First off, I think hipster kids are kind of annoying. I'm not a HIPSTERS UGH guy because they don't really bother me too much but when they do, they are a pretty annoying subculture. Indie music caters to these people. I don't like those genres because they make annoying audiences.

More importantly, I think hiphop is a pretty clear case of art mimicking life being a circular process. Do kids follow their hero's style of dress? Yeah, of course they do. But if you're going to suggest the real issue is that Eminem's a dickhole and kids will learn to be dickholes too, whatever. Eminem's sexism and homophobia is a symptom of a society that secretly endorses sexism and homophobia, not an extension of the problem. He wouldn't have sold as well as he did if he wasn't saying what a lot of people secretly think is the truth.

I have problems with musicians when it affects their music. It'd be nice if hiphop didn't have much misogyny in it, but it does; I'm not going to ignore a whole genre for it. I may rail against hipsters sometimes but I still like a lot of the music. Hiphop can be misogynistic and no one was the greater offender than Eminem, but I don't see that as having any real social consequence. Just like GTA and comic books, hiphop bears more than its share of blame for a society that teaches children women are objects. Hiphop may have made the word “bitch” ubiquitous in the world of women, but the hatred behind it existed before hiphop and if you got rid of it, would still exist.

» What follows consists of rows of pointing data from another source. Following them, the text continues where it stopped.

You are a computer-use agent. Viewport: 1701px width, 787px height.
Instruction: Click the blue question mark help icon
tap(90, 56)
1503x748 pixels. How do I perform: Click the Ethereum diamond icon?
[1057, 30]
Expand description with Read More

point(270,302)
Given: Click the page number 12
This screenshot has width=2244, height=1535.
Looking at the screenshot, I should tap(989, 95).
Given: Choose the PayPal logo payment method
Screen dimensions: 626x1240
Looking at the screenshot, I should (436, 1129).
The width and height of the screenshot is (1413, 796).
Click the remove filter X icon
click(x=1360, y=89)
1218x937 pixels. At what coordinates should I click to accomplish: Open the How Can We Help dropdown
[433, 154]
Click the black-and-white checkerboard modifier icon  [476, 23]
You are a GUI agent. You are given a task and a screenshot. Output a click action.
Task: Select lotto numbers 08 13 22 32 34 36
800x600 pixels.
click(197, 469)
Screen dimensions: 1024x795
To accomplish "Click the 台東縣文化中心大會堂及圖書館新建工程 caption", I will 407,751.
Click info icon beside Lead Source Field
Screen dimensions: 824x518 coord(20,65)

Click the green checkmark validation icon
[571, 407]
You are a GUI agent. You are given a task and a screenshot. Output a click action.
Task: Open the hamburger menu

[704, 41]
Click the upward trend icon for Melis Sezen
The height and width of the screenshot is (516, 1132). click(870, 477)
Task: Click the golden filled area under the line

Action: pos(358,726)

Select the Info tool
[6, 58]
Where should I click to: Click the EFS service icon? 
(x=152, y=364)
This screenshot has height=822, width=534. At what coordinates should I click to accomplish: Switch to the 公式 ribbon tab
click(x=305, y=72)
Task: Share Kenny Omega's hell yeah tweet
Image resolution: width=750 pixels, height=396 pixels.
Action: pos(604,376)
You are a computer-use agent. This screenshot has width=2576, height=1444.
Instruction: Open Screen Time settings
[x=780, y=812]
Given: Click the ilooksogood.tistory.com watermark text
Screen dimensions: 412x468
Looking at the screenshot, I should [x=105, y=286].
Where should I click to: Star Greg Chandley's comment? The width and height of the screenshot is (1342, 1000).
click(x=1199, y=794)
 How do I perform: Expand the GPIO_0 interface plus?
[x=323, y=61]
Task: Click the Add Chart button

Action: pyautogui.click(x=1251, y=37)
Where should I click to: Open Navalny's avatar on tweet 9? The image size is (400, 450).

Why Doesn't GW Talk About This?

GW doesn't like rap much, and Eminem isn't as relevant anymore. He also doesn't release shit regularly (his last non-mixtape/greatest hits album having come out in 2004; mkkmypet would be nine years old) and generally isn't very GOOD. But it's strange how his name went from the biggest in hiphop to almost silenced, and I think it's because of his near meteoric descent. Tupac died and became immortal; Eminem started sputtering about his daughter and we'd all like to forget that nasty chapter.

Why Would GW Like This?

They probably won't (and if they do, they shouldn't get Curtain Call, which is pretty awful and was just an excuse for a soapbox). Eminem was awful at making good metaphors, had a shitty flow, and really specialized at angry songs and most of GW has convinced themselves rage is just a four letter word Dragonforce throws in to rhyme with “dragon's age”. Songs like “Lose Yourself” I feel still have appeal and hit on the best parts of his rapping personality, and while he's not much of a rapper, he is pretty good when you want to get a little pumped up and ready for something.

Questions, thoughts, confused yet again by an article addressing two comments towards me being an opinion as well? Shoot em up heh.